Task instructions
**a.** In the Schoonerburger essay, what does the misprinted Croatian word "šunka" mean?
**b.** Carry the Schoonerburger essay forward from its final sentence.

Extract to read

>> BEGIN

The next article takes us from the California Pacific coast all the way to Croatia, in more ways than one. The writer, Bruno Ogorelec, has appeared here twice before, with two stories about human nature: "Great Jumping Grandmothers, A Tale of Female Emancipation" in M6, and the equally entertaining "Operation Dessert Storm" in M11. This third article by Bruno deals once again with human nature, and the resourcefulness needed to survive in a changing world.
'The Schoonerburger and Other Stories' by Bruno Ogorelec; 
  title illo by Diana Harlan Stein
Sometimes in my teens I got hooked on the stories of John Steinbeck, particularly his Cannery Row and the sequel, Sweet Thursday. They were so refreshingly different from most of the mainstream fiction that came my way then. Steinbeck spun a great, honest yarn there, declining to wrestle with the analysis of the psyche, forsaking such topics as love and jealousy, tugs of conscience and undertows of betrayal, moral quandaries and other such topics sine qua the Great Literature is apparently non.

I knew these psychological phenomena existed but they certainly weren't easy to detect in my neighborhood. From my teenage perspective, the people around me seemed to harbor no such precious sentiments. They were good, common, straightforward folk trying to make ends meet and maybe have some fun in the process. Cannery Row-type people. Despite the enormous difference between Carmel, California, in the late thirties, and Zagreb, Yugoslavia, in the early sixties, even the wackier Steinbeck stories could very well have happened in my late Grandma's backyard. People are no different flesh the world over, to paraphrase Zenna Henderson.

In the first paragraph of Sweet Thursday, the author tells us of the events that took place between the end of Cannery Row and the beginning of the sequel. One of the most startling changes was the departure to the South Seas of the Chinese grocer, Lee Chong. No one had suspected that deep within a seemingly complacent Chinaman's soul there lurked a free spirit, a closet adventurer. "One day," says Steinbeck, "Lee Chong sold out and bought a schooner."

Now, in the edition which I had read, a translation into Croatian, there was an unfortunate typo in that very sentence. 'Schooner' in Croatian is 'Škuna'. What was printed, however, was 'šunka' which means 'ham'. Lee Chong, according to the book, sold the family business, and with the proceeds he bought a ham.

>> END

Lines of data
>> BEGIN

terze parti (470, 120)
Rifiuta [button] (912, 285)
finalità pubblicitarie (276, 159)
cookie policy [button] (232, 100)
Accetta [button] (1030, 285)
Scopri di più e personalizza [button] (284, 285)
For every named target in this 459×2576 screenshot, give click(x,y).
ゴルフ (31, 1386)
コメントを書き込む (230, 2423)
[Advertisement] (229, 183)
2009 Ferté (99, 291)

>> END
>> BEGIN

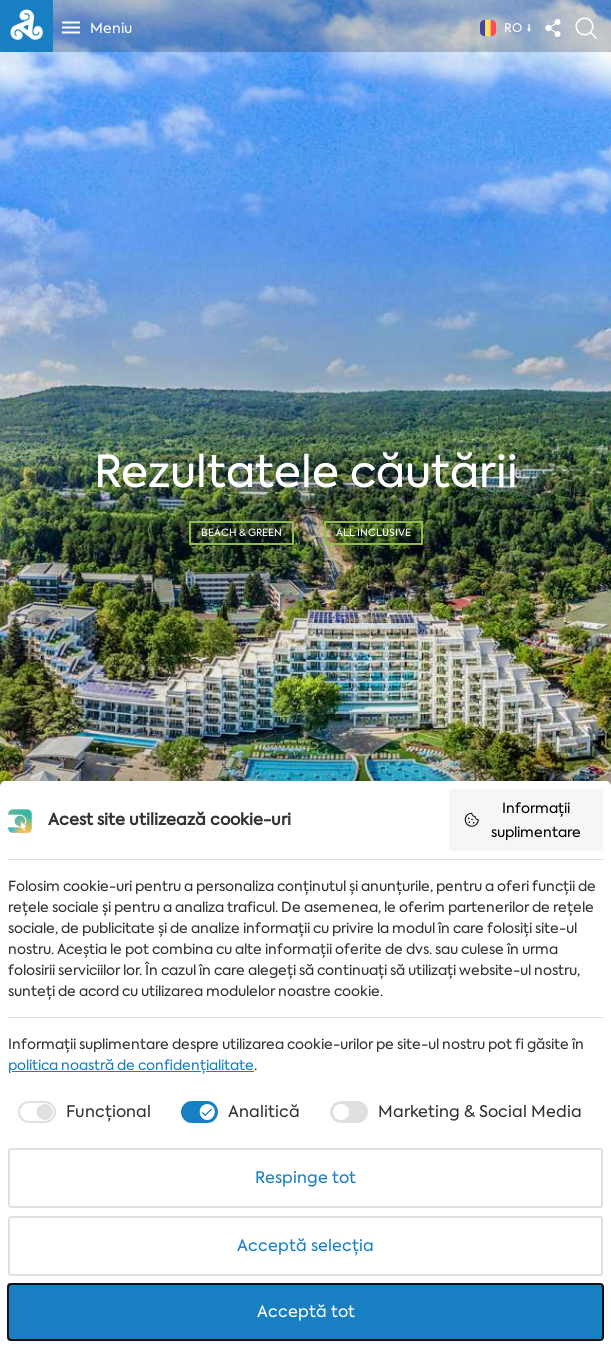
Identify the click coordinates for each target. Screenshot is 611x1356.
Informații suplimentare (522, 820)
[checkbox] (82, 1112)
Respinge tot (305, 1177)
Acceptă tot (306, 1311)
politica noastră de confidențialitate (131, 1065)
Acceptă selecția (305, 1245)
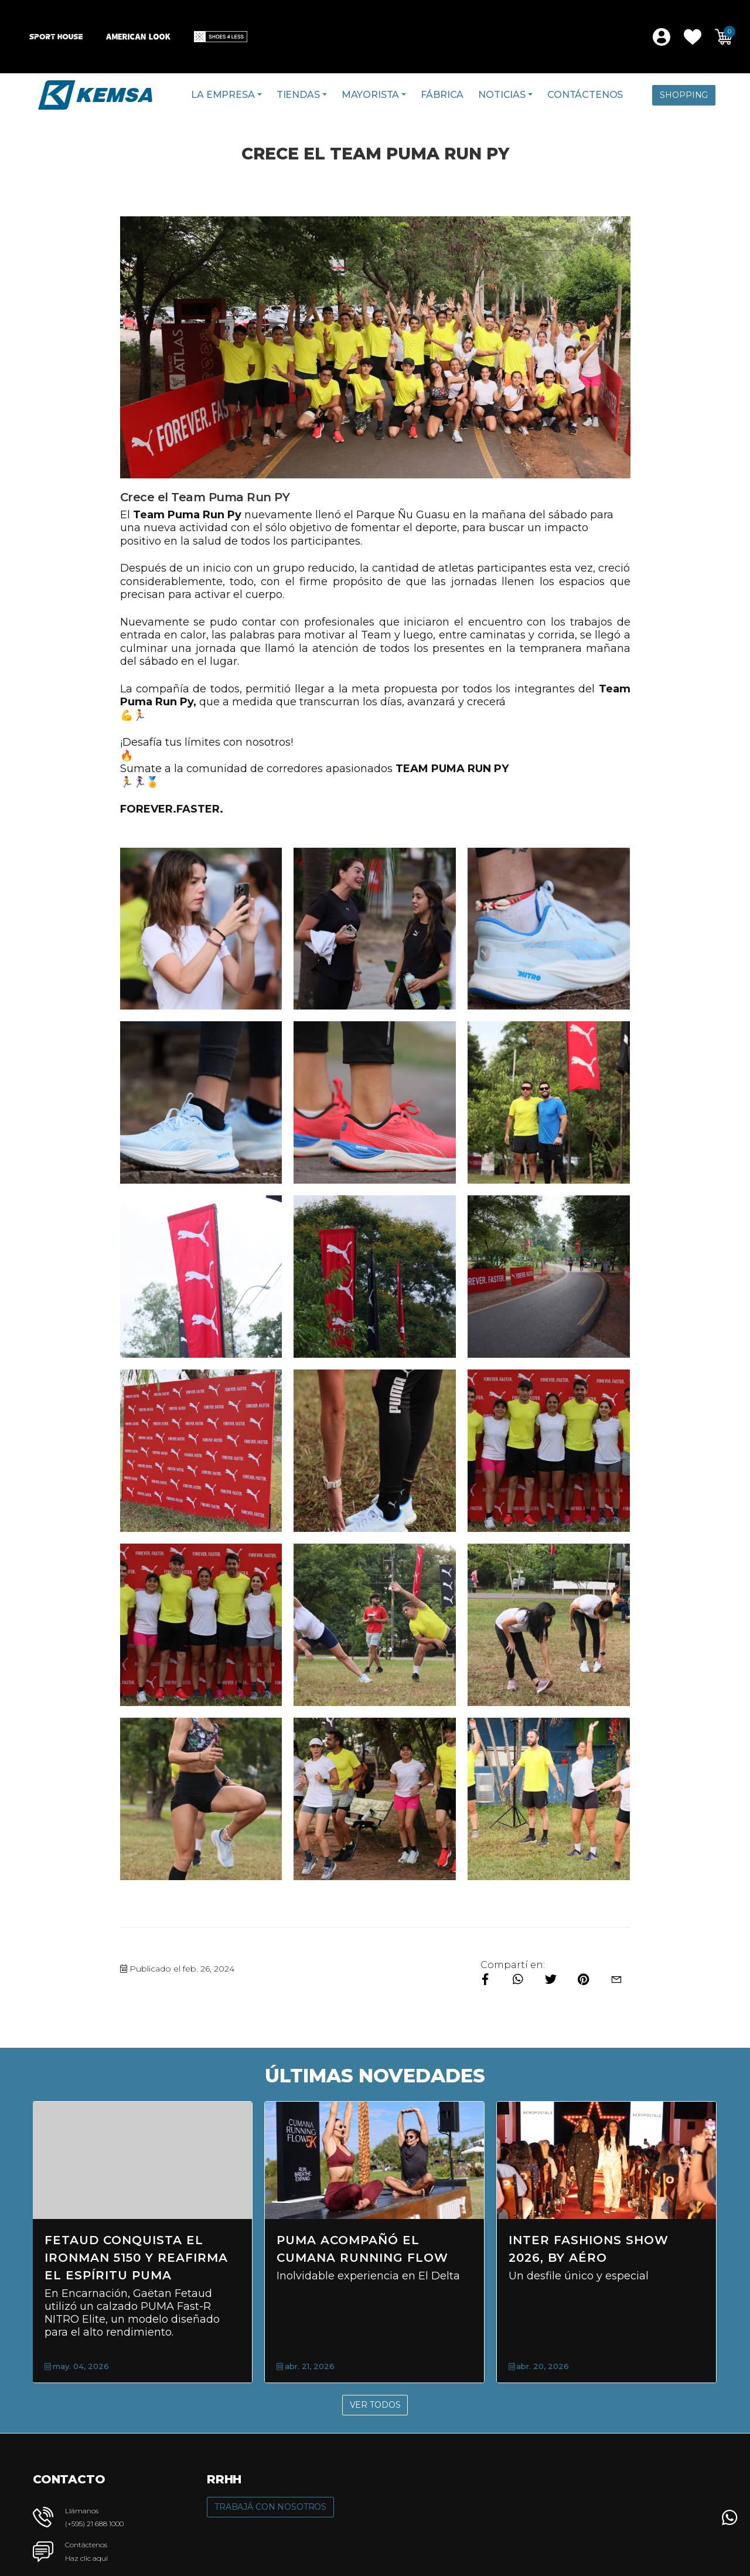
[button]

>> END

Answers for the exercise
**a.** It means "ham."

**b.**
Ah, ham! My heart went to Mr. Lee, the lucky bastard. Down the street from our house was a delicatessen and I would often kibitz the fat lady at the salami counter as she carefully sliced ham with a long thin knife and lay the slices onto the scales with apothecary precision. Most people would buy it very sparingly. My folks -- like most of our neighbors -- ate it only on special occasions, of which the Easter family breakfast used to be the best.

After the eldest aunt brought it back from the blessing at the parish church, some ham would be neatly arranged on our biggest serving plate, sprinkled with grated horseradish, and garnished with parsley and slices of hard-boiled egg. It had always seemed to me as a kid that big benevolent yellow eyes were studying me from behind a parsley bush. I wasn't studying them, however, but the ham. So was everyone else present, all of us doing a simple calculation in our heads: the number of ham slices divided by the number of people at the table equals how many slices one can safely eat without incurring the wrath of the Head of the Family. Yeah, I understood Lee Chong's motives, all right.

After a number of years, re-reading Sweet Thursday in the original and checking back with the translation, I found out about the typo and had a hearty laugh over the ridiculousness of taking it literally. By that time, it was easy to laugh, of course. Ham had long ceased to be a rare treat; in fact, I discovered I didn't like it all that much any more. Even so, now that I am rich in ham terms (i.e., able to purchase far more ham than I can consume) I still salivate on its cue, like any good Pavlovian.

Robert Heinlein once said, "I've been rich and I've been poor, and rich is better." Damned right, I say. My brief brush with poverty and the cravings it often implies has certainly made me wish I were rich. Thanks to my easygoing nature, and the fact that the period of poverty didn't last long enough to scar me indelibly, the wish never really became a burning desire. I could never work up the real drive, and thus none of my ploys to get rich ever worked. In the getting-rich business I have remained a dilettante, always holding back at the crucial moment. Perhaps I feared I would again, as with ham, discover I did not like it all that much any more?

Still, I studied the various possibilities quite diligently. Socialism in decline might not have been a very promising environment, but to him who searches -- even halfheartedly -- the opportunities do come, even at the most inopportune of times. To the bold and imaginative (and I used to flatter myself that I belonged to that sort) what creates hardship on one hand can offer new possibilities on the other.

Take inflation, for instance. In the late eighties this country was hit by inflation topping the 1,000% mark. Prices changed overnight, sometimes even between the morning and afternoon shifts. People on the whole suffered, but the streetwise types soon devised little tricks that seemed to turn the tide their way. Cultivating the price news sources, canny purchase timing, hoarding, and similar tactics apparently brought sizeable windfalls. Not to me, alas.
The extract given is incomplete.